Verfügbare Daten
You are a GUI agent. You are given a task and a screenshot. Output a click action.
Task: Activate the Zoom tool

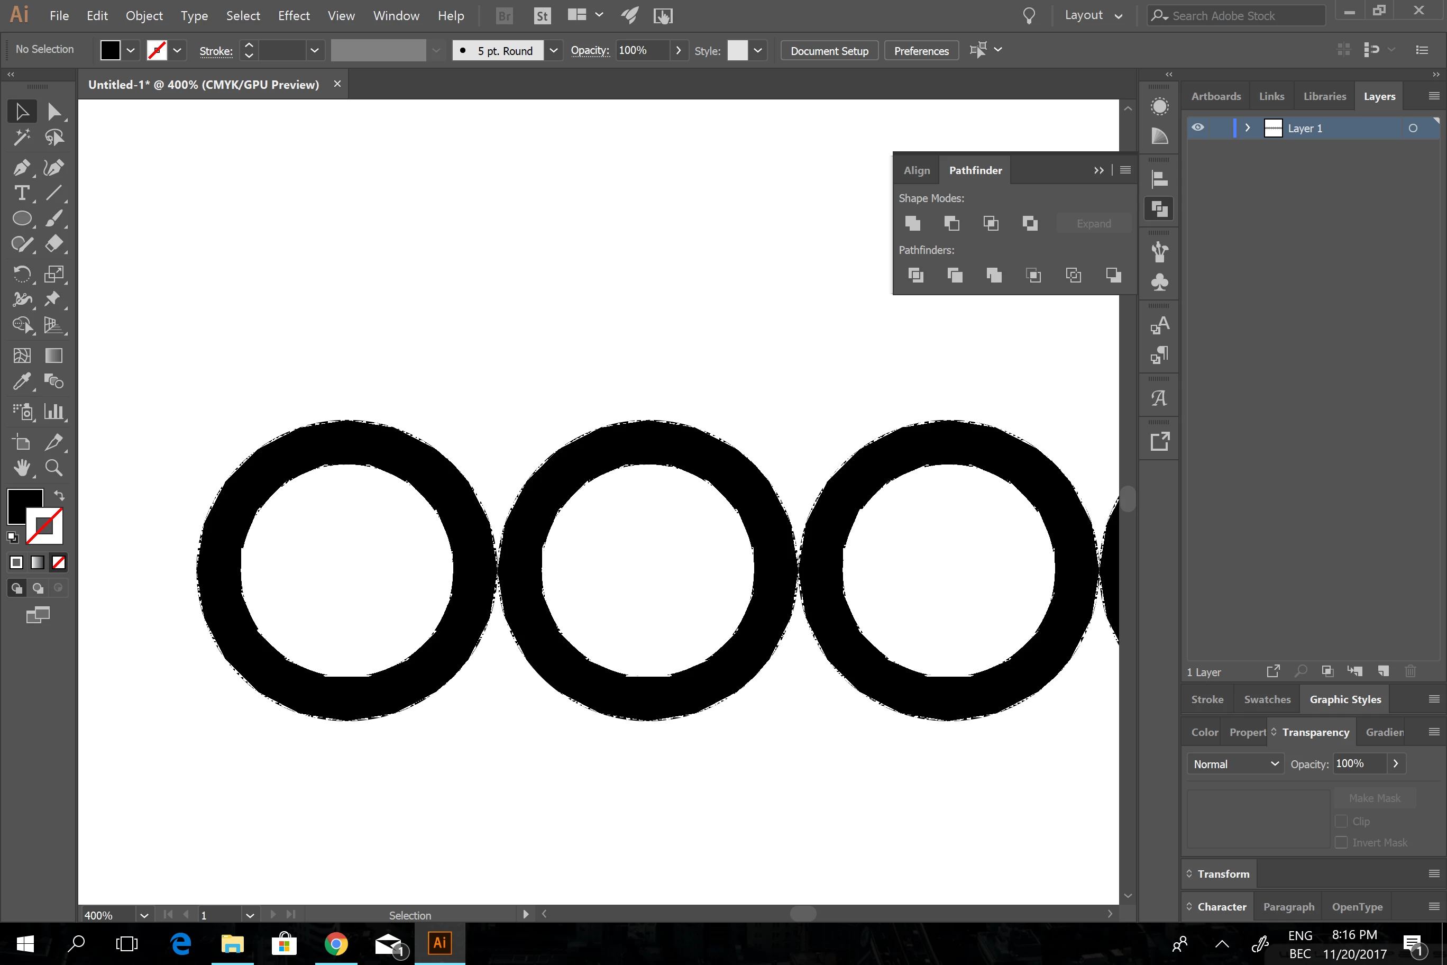[x=54, y=468]
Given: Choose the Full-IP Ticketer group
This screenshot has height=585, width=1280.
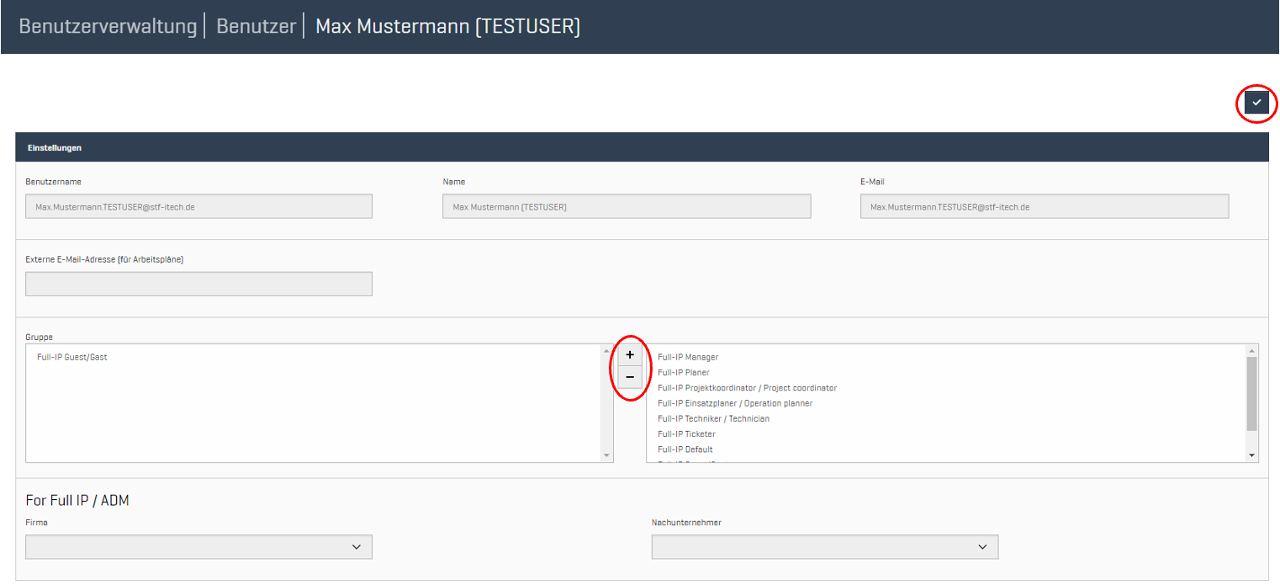Looking at the screenshot, I should [686, 434].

Ihre Aufgabe
Überführen Sie die Zeilen der Auflistung oben in eine Markdown-Tabelle mit den Spalten „Nr.“ und „Zeile“ und lassen Sie dabei Leerzeilen weg. Die Bilder nehmen Sie nicht in die Tabelle auf.

Ergebnis der Übung
| Nr. | Zeile |
|---|---|
| 1 | You are a GUI agent. You are given a task and a screenshot. Output a click action. |
| 2 | Task: Activate the Zoom tool |
| 3 | [x=54, y=468] |
| 4 | Given: Choose the Full-IP Ticketer group |
| 5 | This screenshot has height=585, width=1280. |
| 6 | Looking at the screenshot, I should [686, 434]. |